New Merced City Schools board member takes seat. Here are his plans for the district
Tuesday’s Merced City School District Board of Education meeting greeted a new member to the five-member board of trustees, as recently elected Area 3 representative Allen Brooks took the oath of office and officially assumed the role.
Brooks, 33, a local real estate agent and president of Merced County’s NAACP branch, ran a successful campaign against former board member Adam Cox. The Aug. 31 all-mail ballot election saw Brooks victorious with about 60% of votes compared to Cox’s 39%.
Area 3 encompasses the central Merced and downtown and includes schools like Hoover Middle, Charles Wright Elementary and Don Stowell Elementary. Brooks is slated to represent those schools through November 2022.
“I’m just so excited to have the opportunity to sit on the school board. My message is that I couldn’t have done it without the people,” Brooks told the Sun-Star prior to getting sworn in.
Plans to advocate for students’ education
The school board’s role is to be the community’s voice in education by listening to constituent concerns, and finding ways to rectify those concerns, Brooks says.
Brooks ran his campaign on a platform of equitable education, community engagement and strengthened relationships between schools, students, parents and the school board.
Now that he’s been elected, Brooks told the Sun-Star that he’s looking forward to using his new role to implement those ideals.
“As long as we keep the parents involved, the schools involved and the board involved, as long as we have open, easy communication, I think our community can go in the right direction,” he said. “My superpower is communication, I have a knack for bringing people together.”
Bringing people together is especially important right now, Brooks said, due to the isolation that many students felt throughout the COVID-19 pandemic-disrupted school year.
Now that most kids are back on campus, educators at all levels need to address the readjustments kids are going through and equip teachers, as well as counselors, with what they need to support students, he said.
Plus, schools must face the resource disparities some students experience, Brooks said. “(The pandemic) definitely showed us the gap, and it increased the gap. The ones that are less fortunate, that don’t have connected WiFi at home, they’re missing out.”
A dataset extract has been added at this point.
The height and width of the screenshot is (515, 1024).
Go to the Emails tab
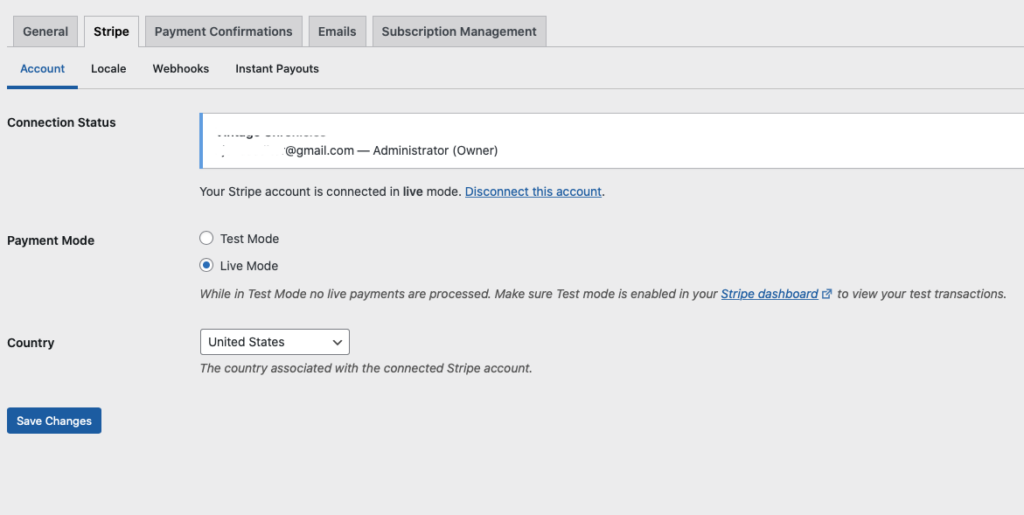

Brooks said that he will work to make technological access and campus infrastructure equitable across MCSD schools so that all students are equipped to succeed. Merced youth should be able to compete with their student counterparts in any county, he said, noting that he intends to visit each school in his district and assess its needs.
Another priority for Brooks is the district’s literacy rates. If rates are up by the time Brooks exits his board term, he’ll look back on his time as trustee as a success, he said.
“There’s work to be done. But we have a wonderful board to do it,” Brooks said.
Brooks said his extensive background being involved in Merced through community organizing, events, advocacy and leadership roles is a boon to his joining MCSD’s Board of Education.
Those that have known Brooks as Merced’s NAACP branch president can rest assured that his new position as school board trustee doesn’t mean he’ll be stepping down from that role. In fact, Brooks said, his new school board position will in turn improve his service as NAACP branch president.
“As president, my agenda has always been education, so I’m giving us an opportunity to approach education more directly,” he said. “We have to become part of the system to make change.”